Please reproduce each of the items below word for word, from the first to the last.

Entries for locating words and elements
---

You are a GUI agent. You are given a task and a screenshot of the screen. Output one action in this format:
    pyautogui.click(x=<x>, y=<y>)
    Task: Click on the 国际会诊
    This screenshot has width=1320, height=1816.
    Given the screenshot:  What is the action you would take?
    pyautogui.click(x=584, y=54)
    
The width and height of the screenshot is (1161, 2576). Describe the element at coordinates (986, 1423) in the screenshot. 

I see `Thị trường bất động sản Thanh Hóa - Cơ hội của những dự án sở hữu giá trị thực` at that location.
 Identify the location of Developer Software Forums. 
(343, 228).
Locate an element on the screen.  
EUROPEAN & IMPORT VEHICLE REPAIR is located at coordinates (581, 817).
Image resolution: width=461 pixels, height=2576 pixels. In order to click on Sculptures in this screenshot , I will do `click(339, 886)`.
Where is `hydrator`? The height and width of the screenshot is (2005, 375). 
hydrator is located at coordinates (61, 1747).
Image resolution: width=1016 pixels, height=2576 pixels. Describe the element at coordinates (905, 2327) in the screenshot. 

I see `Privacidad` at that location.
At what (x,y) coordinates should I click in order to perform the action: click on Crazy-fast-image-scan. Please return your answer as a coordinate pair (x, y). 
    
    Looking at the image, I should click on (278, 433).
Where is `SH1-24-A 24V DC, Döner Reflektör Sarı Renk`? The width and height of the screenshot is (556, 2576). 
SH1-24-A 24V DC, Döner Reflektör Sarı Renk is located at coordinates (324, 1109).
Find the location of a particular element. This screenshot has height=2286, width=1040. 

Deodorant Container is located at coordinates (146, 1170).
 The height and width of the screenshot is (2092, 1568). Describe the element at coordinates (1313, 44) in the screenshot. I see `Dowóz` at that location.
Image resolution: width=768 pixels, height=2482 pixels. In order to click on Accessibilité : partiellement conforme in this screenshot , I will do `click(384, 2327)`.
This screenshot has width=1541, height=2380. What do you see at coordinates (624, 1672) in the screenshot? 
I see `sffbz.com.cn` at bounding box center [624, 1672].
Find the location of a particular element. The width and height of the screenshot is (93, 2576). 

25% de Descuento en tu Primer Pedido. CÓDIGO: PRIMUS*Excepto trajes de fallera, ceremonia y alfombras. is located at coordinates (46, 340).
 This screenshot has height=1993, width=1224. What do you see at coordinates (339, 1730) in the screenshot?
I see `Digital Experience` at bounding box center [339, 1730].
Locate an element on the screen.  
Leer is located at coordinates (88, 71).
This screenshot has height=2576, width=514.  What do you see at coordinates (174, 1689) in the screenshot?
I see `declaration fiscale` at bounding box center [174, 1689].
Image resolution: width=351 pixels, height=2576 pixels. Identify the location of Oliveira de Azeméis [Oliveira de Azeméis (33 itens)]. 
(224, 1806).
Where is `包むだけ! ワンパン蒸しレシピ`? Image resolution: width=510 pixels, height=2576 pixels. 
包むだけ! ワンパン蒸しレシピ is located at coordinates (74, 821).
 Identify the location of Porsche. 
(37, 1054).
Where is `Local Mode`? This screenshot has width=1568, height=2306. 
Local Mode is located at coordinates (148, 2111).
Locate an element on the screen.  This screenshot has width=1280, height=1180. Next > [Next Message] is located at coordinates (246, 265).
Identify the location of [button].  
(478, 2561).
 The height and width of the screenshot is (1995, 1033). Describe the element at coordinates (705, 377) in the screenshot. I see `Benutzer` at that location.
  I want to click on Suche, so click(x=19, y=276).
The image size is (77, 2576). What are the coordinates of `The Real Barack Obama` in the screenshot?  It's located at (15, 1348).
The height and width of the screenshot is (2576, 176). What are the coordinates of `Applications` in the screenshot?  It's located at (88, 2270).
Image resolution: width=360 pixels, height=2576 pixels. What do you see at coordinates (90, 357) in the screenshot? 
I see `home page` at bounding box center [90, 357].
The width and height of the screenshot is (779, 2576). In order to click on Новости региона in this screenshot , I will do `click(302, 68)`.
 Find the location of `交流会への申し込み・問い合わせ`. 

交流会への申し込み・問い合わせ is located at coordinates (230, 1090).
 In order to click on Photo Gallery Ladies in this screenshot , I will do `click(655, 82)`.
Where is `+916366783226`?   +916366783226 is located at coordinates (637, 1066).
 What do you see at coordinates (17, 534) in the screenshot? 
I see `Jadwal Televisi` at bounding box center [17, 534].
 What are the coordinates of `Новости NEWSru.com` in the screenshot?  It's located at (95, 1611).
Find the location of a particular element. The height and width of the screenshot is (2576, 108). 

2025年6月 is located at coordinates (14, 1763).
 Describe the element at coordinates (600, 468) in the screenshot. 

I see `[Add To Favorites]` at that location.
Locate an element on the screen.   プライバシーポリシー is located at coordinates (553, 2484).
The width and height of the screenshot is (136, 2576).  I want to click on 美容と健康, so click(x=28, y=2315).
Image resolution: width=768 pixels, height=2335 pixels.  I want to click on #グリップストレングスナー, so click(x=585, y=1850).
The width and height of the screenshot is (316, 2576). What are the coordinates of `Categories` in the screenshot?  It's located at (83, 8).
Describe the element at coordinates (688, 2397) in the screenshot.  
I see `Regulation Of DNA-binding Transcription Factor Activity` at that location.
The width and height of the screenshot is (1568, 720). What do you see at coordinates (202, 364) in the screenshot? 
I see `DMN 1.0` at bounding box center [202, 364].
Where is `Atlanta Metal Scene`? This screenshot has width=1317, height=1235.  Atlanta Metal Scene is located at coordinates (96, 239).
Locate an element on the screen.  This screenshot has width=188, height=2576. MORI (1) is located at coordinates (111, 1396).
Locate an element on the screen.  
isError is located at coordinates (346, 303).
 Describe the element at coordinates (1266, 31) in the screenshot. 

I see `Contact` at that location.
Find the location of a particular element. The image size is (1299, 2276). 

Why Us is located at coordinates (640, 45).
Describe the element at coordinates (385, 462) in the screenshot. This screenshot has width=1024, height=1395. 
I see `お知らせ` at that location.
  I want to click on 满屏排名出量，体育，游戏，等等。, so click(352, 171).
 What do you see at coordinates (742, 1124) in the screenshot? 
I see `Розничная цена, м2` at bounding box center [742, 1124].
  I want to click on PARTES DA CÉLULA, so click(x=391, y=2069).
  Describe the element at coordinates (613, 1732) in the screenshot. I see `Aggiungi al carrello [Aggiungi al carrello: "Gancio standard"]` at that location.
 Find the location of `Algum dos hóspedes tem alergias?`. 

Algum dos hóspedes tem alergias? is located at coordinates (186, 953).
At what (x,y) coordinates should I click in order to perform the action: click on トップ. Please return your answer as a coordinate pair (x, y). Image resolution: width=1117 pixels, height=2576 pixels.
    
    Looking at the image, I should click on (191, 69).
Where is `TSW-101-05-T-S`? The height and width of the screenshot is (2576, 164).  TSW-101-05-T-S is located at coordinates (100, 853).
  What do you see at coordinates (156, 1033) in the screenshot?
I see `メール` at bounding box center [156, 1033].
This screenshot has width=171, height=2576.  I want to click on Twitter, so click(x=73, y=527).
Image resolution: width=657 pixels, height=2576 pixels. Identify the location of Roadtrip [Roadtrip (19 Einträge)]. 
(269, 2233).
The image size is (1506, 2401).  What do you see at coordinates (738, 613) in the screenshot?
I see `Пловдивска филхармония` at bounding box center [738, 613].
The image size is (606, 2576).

---

# ANSWER IN FULL
You are a GUI agent. You are given a task and a screenshot of the screen. Output one action in this format:
    pyautogui.click(x=<x>, y=<y>)
    Task: Click on the 国际会诊
    This screenshot has width=1320, height=1816.
    Given the screenshot:  What is the action you would take?
    pyautogui.click(x=584, y=54)
    
The width and height of the screenshot is (1161, 2576). Describe the element at coordinates (986, 1423) in the screenshot. 

I see `Thị trường bất động sản Thanh Hóa - Cơ hội của những dự án sở hữu giá trị thực` at that location.
 Identify the location of Developer Software Forums. 
(343, 228).
Locate an element on the screen.  
EUROPEAN & IMPORT VEHICLE REPAIR is located at coordinates (581, 817).
Image resolution: width=461 pixels, height=2576 pixels. In order to click on Sculptures in this screenshot , I will do `click(339, 886)`.
Where is `hydrator`? The height and width of the screenshot is (2005, 375). 
hydrator is located at coordinates (61, 1747).
Image resolution: width=1016 pixels, height=2576 pixels. Describe the element at coordinates (905, 2327) in the screenshot. 

I see `Privacidad` at that location.
At what (x,y) coordinates should I click in order to perform the action: click on Crazy-fast-image-scan. Please return your answer as a coordinate pair (x, y). 
    
    Looking at the image, I should click on (278, 433).
Where is `SH1-24-A 24V DC, Döner Reflektör Sarı Renk`? The width and height of the screenshot is (556, 2576). 
SH1-24-A 24V DC, Döner Reflektör Sarı Renk is located at coordinates (324, 1109).
Find the location of a particular element. This screenshot has height=2286, width=1040. 

Deodorant Container is located at coordinates (146, 1170).
 The height and width of the screenshot is (2092, 1568). Describe the element at coordinates (1313, 44) in the screenshot. I see `Dowóz` at that location.
Image resolution: width=768 pixels, height=2482 pixels. In order to click on Accessibilité : partiellement conforme in this screenshot , I will do `click(384, 2327)`.
This screenshot has width=1541, height=2380. What do you see at coordinates (624, 1672) in the screenshot? 
I see `sffbz.com.cn` at bounding box center [624, 1672].
Find the location of a particular element. The width and height of the screenshot is (93, 2576). 

25% de Descuento en tu Primer Pedido. CÓDIGO: PRIMUS*Excepto trajes de fallera, ceremonia y alfombras. is located at coordinates (46, 340).
 This screenshot has height=1993, width=1224. What do you see at coordinates (339, 1730) in the screenshot?
I see `Digital Experience` at bounding box center [339, 1730].
Locate an element on the screen.  
Leer is located at coordinates (88, 71).
This screenshot has height=2576, width=514.  What do you see at coordinates (174, 1689) in the screenshot?
I see `declaration fiscale` at bounding box center [174, 1689].
Image resolution: width=351 pixels, height=2576 pixels. Identify the location of Oliveira de Azeméis [Oliveira de Azeméis (33 itens)]. 
(224, 1806).
Where is `包むだけ! ワンパン蒸しレシピ`? Image resolution: width=510 pixels, height=2576 pixels. 
包むだけ! ワンパン蒸しレシピ is located at coordinates (74, 821).
 Identify the location of Porsche. 
(37, 1054).
Where is `Local Mode`? This screenshot has width=1568, height=2306. 
Local Mode is located at coordinates (148, 2111).
Locate an element on the screen.  This screenshot has width=1280, height=1180. Next > [Next Message] is located at coordinates (246, 265).
Identify the location of [button].  
(478, 2561).
 The height and width of the screenshot is (1995, 1033). Describe the element at coordinates (705, 377) in the screenshot. I see `Benutzer` at that location.
  I want to click on Suche, so click(x=19, y=276).
The image size is (77, 2576). What are the coordinates of `The Real Barack Obama` in the screenshot?  It's located at (15, 1348).
The height and width of the screenshot is (2576, 176). What are the coordinates of `Applications` in the screenshot?  It's located at (88, 2270).
Image resolution: width=360 pixels, height=2576 pixels. What do you see at coordinates (90, 357) in the screenshot? 
I see `home page` at bounding box center [90, 357].
The width and height of the screenshot is (779, 2576). In order to click on Новости региона in this screenshot , I will do `click(302, 68)`.
 Find the location of `交流会への申し込み・問い合わせ`. 

交流会への申し込み・問い合わせ is located at coordinates (230, 1090).
 In order to click on Photo Gallery Ladies in this screenshot , I will do `click(655, 82)`.
Where is `+916366783226`?   +916366783226 is located at coordinates (637, 1066).
 What do you see at coordinates (17, 534) in the screenshot? 
I see `Jadwal Televisi` at bounding box center [17, 534].
 What are the coordinates of `Новости NEWSru.com` in the screenshot?  It's located at (95, 1611).
Find the location of a particular element. The height and width of the screenshot is (2576, 108). 

2025年6月 is located at coordinates (14, 1763).
 Describe the element at coordinates (600, 468) in the screenshot. 

I see `[Add To Favorites]` at that location.
Locate an element on the screen.   プライバシーポリシー is located at coordinates (553, 2484).
The width and height of the screenshot is (136, 2576).  I want to click on 美容と健康, so click(x=28, y=2315).
Image resolution: width=768 pixels, height=2335 pixels.  I want to click on #グリップストレングスナー, so click(x=585, y=1850).
The width and height of the screenshot is (316, 2576). What are the coordinates of `Categories` in the screenshot?  It's located at (83, 8).
Describe the element at coordinates (688, 2397) in the screenshot.  
I see `Regulation Of DNA-binding Transcription Factor Activity` at that location.
The width and height of the screenshot is (1568, 720). What do you see at coordinates (202, 364) in the screenshot? 
I see `DMN 1.0` at bounding box center [202, 364].
Where is `Atlanta Metal Scene`? This screenshot has width=1317, height=1235.  Atlanta Metal Scene is located at coordinates (96, 239).
Locate an element on the screen.  This screenshot has width=188, height=2576. MORI (1) is located at coordinates (111, 1396).
Locate an element on the screen.  
isError is located at coordinates (346, 303).
 Describe the element at coordinates (1266, 31) in the screenshot. 

I see `Contact` at that location.
Find the location of a particular element. The image size is (1299, 2276). 

Why Us is located at coordinates (640, 45).
Describe the element at coordinates (385, 462) in the screenshot. This screenshot has width=1024, height=1395. 
I see `お知らせ` at that location.
  I want to click on 满屏排名出量，体育，游戏，等等。, so click(352, 171).
 What do you see at coordinates (742, 1124) in the screenshot? 
I see `Розничная цена, м2` at bounding box center [742, 1124].
  I want to click on PARTES DA CÉLULA, so click(x=391, y=2069).
  Describe the element at coordinates (613, 1732) in the screenshot. I see `Aggiungi al carrello [Aggiungi al carrello: "Gancio standard"]` at that location.
 Find the location of `Algum dos hóspedes tem alergias?`. 

Algum dos hóspedes tem alergias? is located at coordinates (186, 953).
At what (x,y) coordinates should I click in order to perform the action: click on トップ. Please return your answer as a coordinate pair (x, y). Image resolution: width=1117 pixels, height=2576 pixels.
    
    Looking at the image, I should click on (191, 69).
Where is `TSW-101-05-T-S`? The height and width of the screenshot is (2576, 164).  TSW-101-05-T-S is located at coordinates (100, 853).
  What do you see at coordinates (156, 1033) in the screenshot?
I see `メール` at bounding box center [156, 1033].
This screenshot has width=171, height=2576.  I want to click on Twitter, so click(x=73, y=527).
Image resolution: width=657 pixels, height=2576 pixels. Identify the location of Roadtrip [Roadtrip (19 Einträge)]. 
(269, 2233).
The image size is (1506, 2401).  What do you see at coordinates (738, 613) in the screenshot?
I see `Пловдивска филхармония` at bounding box center [738, 613].
The image size is (606, 2576).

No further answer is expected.